• [PROBLEM]:
Exactly the line that contains "You are a computer-use agent. 832x423 pixels." and the lines following it to the end of the data are to be reproduced, and nothing more.

(RECORDS SHOWN Opens)

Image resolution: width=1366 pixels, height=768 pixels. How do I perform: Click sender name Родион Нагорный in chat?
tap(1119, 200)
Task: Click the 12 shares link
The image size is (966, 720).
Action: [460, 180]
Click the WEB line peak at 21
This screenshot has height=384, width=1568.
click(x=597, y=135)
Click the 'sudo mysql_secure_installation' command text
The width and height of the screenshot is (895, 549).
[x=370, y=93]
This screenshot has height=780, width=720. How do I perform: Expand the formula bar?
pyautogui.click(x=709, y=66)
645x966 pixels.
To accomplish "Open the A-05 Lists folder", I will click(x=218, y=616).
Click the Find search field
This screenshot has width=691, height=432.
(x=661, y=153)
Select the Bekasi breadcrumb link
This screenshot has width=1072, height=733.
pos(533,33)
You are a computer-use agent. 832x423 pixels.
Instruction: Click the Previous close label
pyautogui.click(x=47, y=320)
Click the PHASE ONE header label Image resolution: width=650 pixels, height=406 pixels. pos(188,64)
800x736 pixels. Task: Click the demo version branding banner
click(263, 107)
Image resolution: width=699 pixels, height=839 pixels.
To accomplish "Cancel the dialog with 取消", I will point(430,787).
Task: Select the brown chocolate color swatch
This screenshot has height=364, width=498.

(RECORDS SHOWN Closes)

• [FINAL ANSWER]:
You are a computer-use agent. 832x423 pixels.
Instruction: Click the Previous close label
pyautogui.click(x=47, y=320)
Click the PHASE ONE header label Image resolution: width=650 pixels, height=406 pixels. pos(188,64)
800x736 pixels. Task: Click the demo version branding banner
click(263, 107)
Image resolution: width=699 pixels, height=839 pixels.
To accomplish "Cancel the dialog with 取消", I will point(430,787).
Task: Select the brown chocolate color swatch
This screenshot has height=364, width=498.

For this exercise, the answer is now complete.